Britain as ‘honest broker’ in the Locarno system
Published online by Cambridge University Press: 21 July 2009
In the Commons debate on the treaty on 18 November 1925, Chamberlain called Locarno ‘the beginning, and not the end, of the noble work of appeasement in Europe’. Would his emphatic prediction be borne out not only by his own actions but also the general evolution of international politics in the latter 1920s? Can British policy after Locarno indeed be characterised as an overall successful bid to promote further Franco-German détente and European tranquillity, pursued until overtaken by the Great Depression? Or was it as flawed and futile as the original promotion of the security pact? Did Chamberlain ultimately fail to fulfil his mission as ‘honest broker’, especially in the critical fields of collective security and disarmament?

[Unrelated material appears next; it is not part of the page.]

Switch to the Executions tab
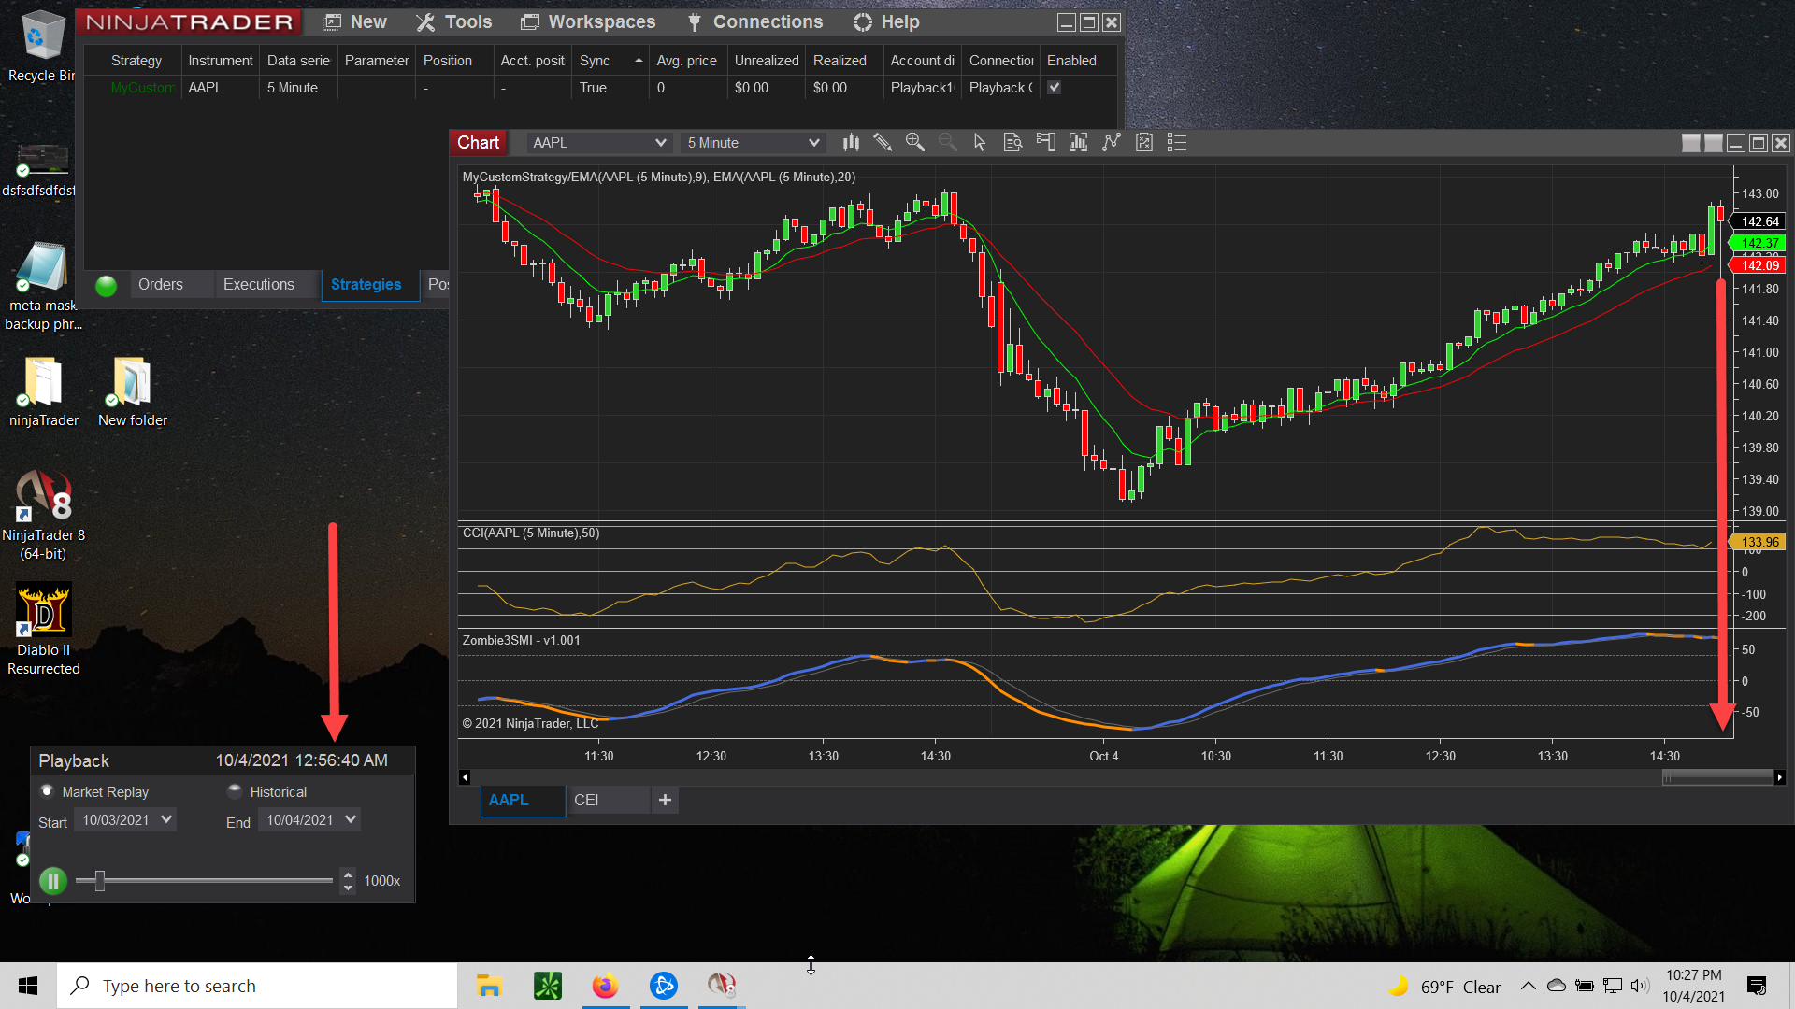point(259,285)
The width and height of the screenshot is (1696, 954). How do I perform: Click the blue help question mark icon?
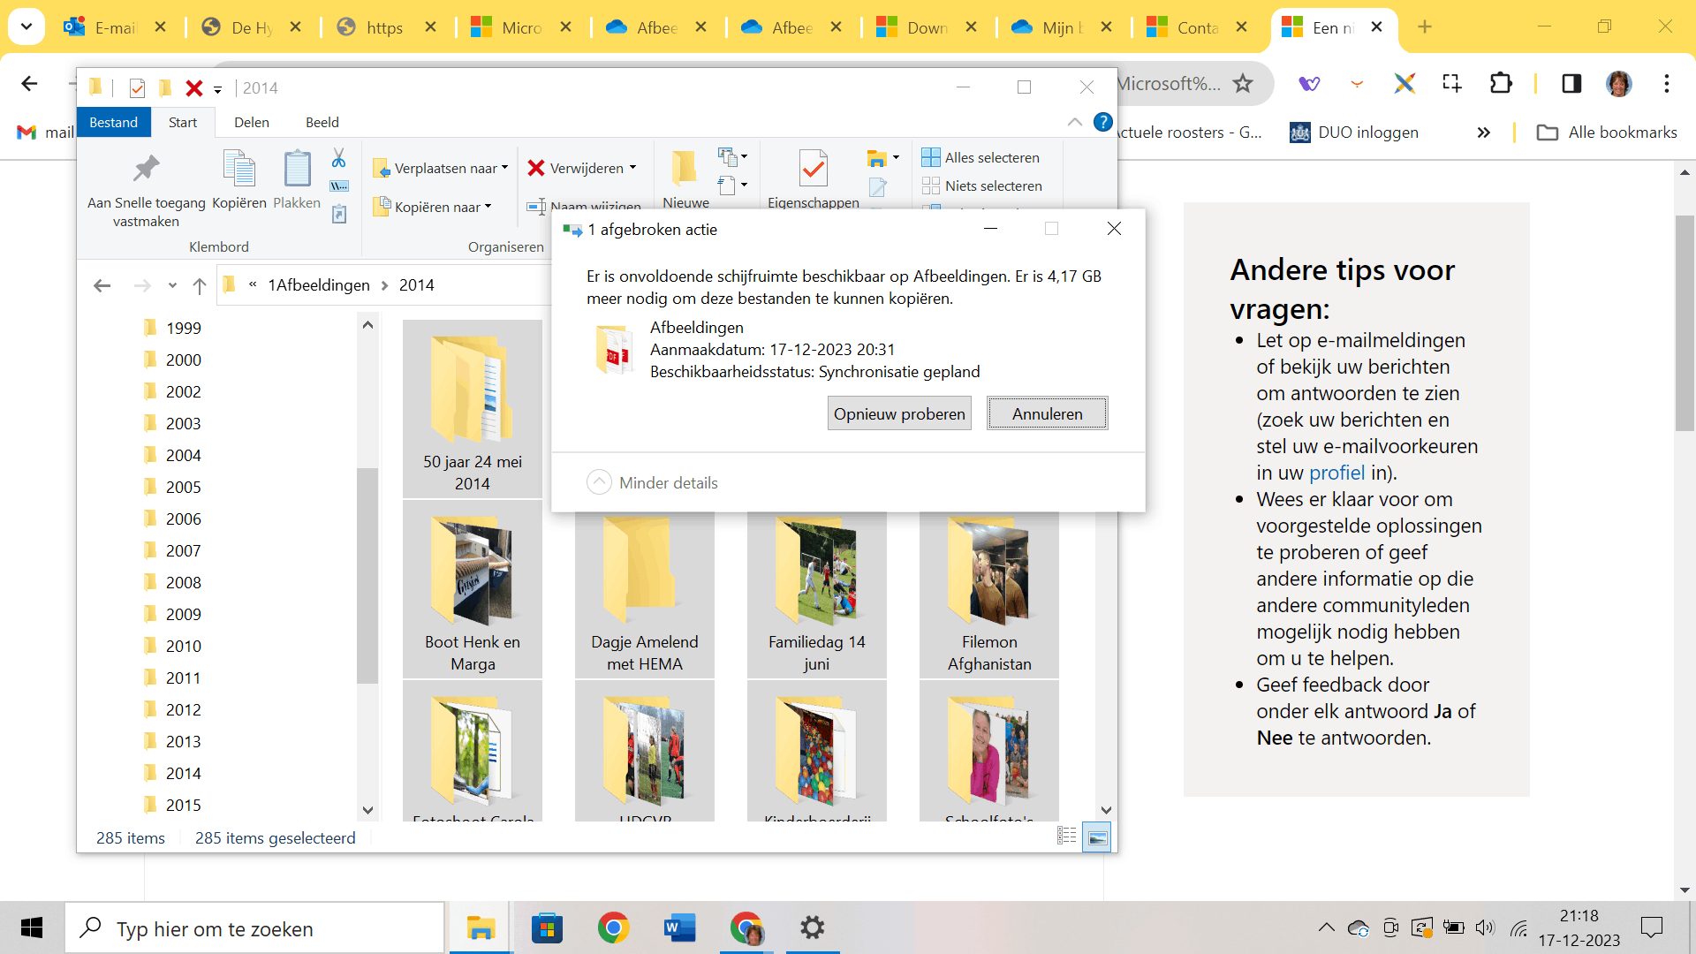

This analysis seeks to illuminate Britain's post-Locarno policy both from a different angle and through a wider lens. To gauge the extent of what Chamberlain's ‘noble’ policy of appeasement could achieve after Locarno, and what it could not achieve, it is not only imperative to re-assess which aims or strategies he pursued. At least as important is to explore whether, without America's political support, Britain indeed had the power – and, as Chamberlain claimed, the wherewithal – to fulfil his chosen mission: to become the main arbiter propelling Franco-German accommodation and expanding European stability to the east.
As in the American case, the domestic dimension of British foreign policymaking became increasingly important in the latter 1920s.